[Pointing lines for text and elements]
>>>

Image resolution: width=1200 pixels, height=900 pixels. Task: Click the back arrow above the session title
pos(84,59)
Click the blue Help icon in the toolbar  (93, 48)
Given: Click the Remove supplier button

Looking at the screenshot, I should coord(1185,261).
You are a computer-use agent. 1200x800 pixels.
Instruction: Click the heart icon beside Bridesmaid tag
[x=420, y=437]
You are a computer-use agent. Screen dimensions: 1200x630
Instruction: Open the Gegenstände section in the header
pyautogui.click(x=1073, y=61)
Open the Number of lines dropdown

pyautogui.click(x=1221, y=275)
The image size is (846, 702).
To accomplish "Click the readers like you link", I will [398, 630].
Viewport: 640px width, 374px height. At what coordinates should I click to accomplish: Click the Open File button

<<<

-- WRITTEN INSTRUCTION --
Put the lines above into a numbered list, leaving out the blank lines.

-- SOLUTION TO THIS TASK --
1. Image resolution: width=1200 pixels, height=900 pixels. Task: Click the back arrow above the session title
2. pos(84,59)
3. Click the blue Help icon in the toolbar  (93, 48)
4. Given: Click the Remove supplier button
5. Looking at the screenshot, I should coord(1185,261).
6. You are a computer-use agent. 1200x800 pixels.
7. Instruction: Click the heart icon beside Bridesmaid tag
8. [x=420, y=437]
9. You are a computer-use agent. Screen dimensions: 1200x630
10. Instruction: Open the Gegenstände section in the header
11. pyautogui.click(x=1073, y=61)
12. Open the Number of lines dropdown
13. pyautogui.click(x=1221, y=275)
14. The image size is (846, 702).
15. To accomplish "Click the readers like you link", I will [398, 630].
16. Viewport: 640px width, 374px height. At what coordinates should I click to accomplish: Click the Open File button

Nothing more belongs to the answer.